According to the Central Association of Agricultural Valuers (CAAV), farmers are facing huge pressures right now, with extreme market volatility, environmental demands, soaring input costs and declining subsidies.

“We’re looking at a monumental time of farming change: It’s a generation’s transformation in a decade,” says Jeremy Moody, secretary and adviser to the CAAV. BPS will be both halved and delinked in 2024 and the new environmental schemes are not intended to replace that income for most farmers, requiring them to look to improve their businesses. 

With BPS declining, fluctuating yields and commodity prices will have a greater impact on farm incomes. “In 2022, the average farm will take 85% of its income from trade and 15% from subsidy,” says Mr Moody. For an arable farmer selling 3.5t/acre of wheat at £250/t, a 10% shift in yield or price is equal to 117% of their 2022 Basic Payment. “It’s therefore really important to focus on the business.”

Don’t waste transition period

Given the massive range in performance between the top and bottom quartile of producers in any sector, there are clearly gains to be made, he adds. “Good businesses will be prepared and will carry on getting better. Others will find themselves in 2028 wondering where their BPS cheque is. We fought to have the transition period and it’s time not to be wasted.”

Preparations will include investing in farm infrastructure, focusing on efficiencies or diversification, examining the business structure and succession planning. “The right people on the right land will seize the opportunities.”

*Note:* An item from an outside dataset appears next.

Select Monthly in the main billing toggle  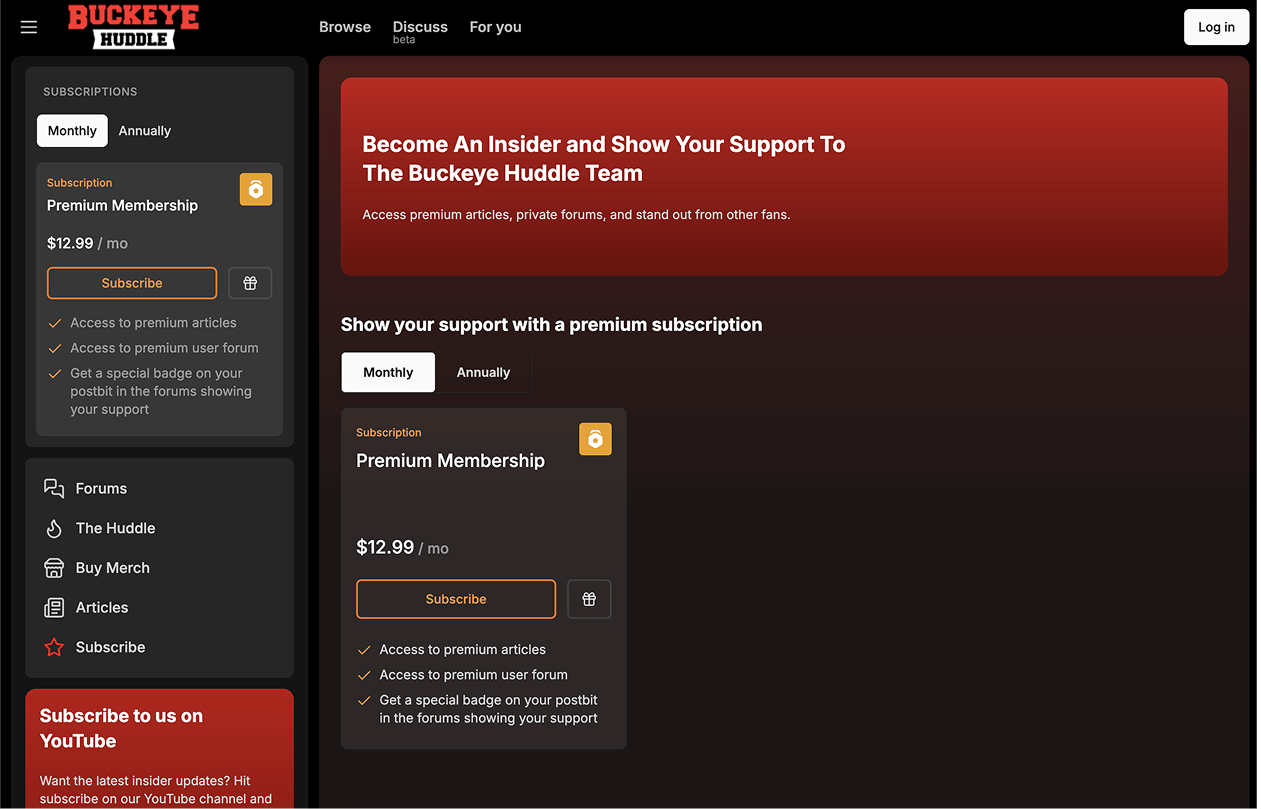pyautogui.click(x=388, y=372)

In future, land use will be far more varied, with 60% of food output by value coming from 30% of the land, says Mr Moody. As farm types become more varied so they might fall into five categories: Producing food under cover, efficient commodity production, added value, more extensive production with other income streams – including from environmental services – and direct environmental land management. 

Grant schemes and environmental payments will help people to adapt, but ultimately the direction of travel will be decided by individual business owners, he added. “Given the pace and magnitude of the changes facing farming, it will be vital to seek expert advice. There’s going to be huge demand for rural land management advice; as trusted advisers we have a fundamental and critical role in helping businesses through this.”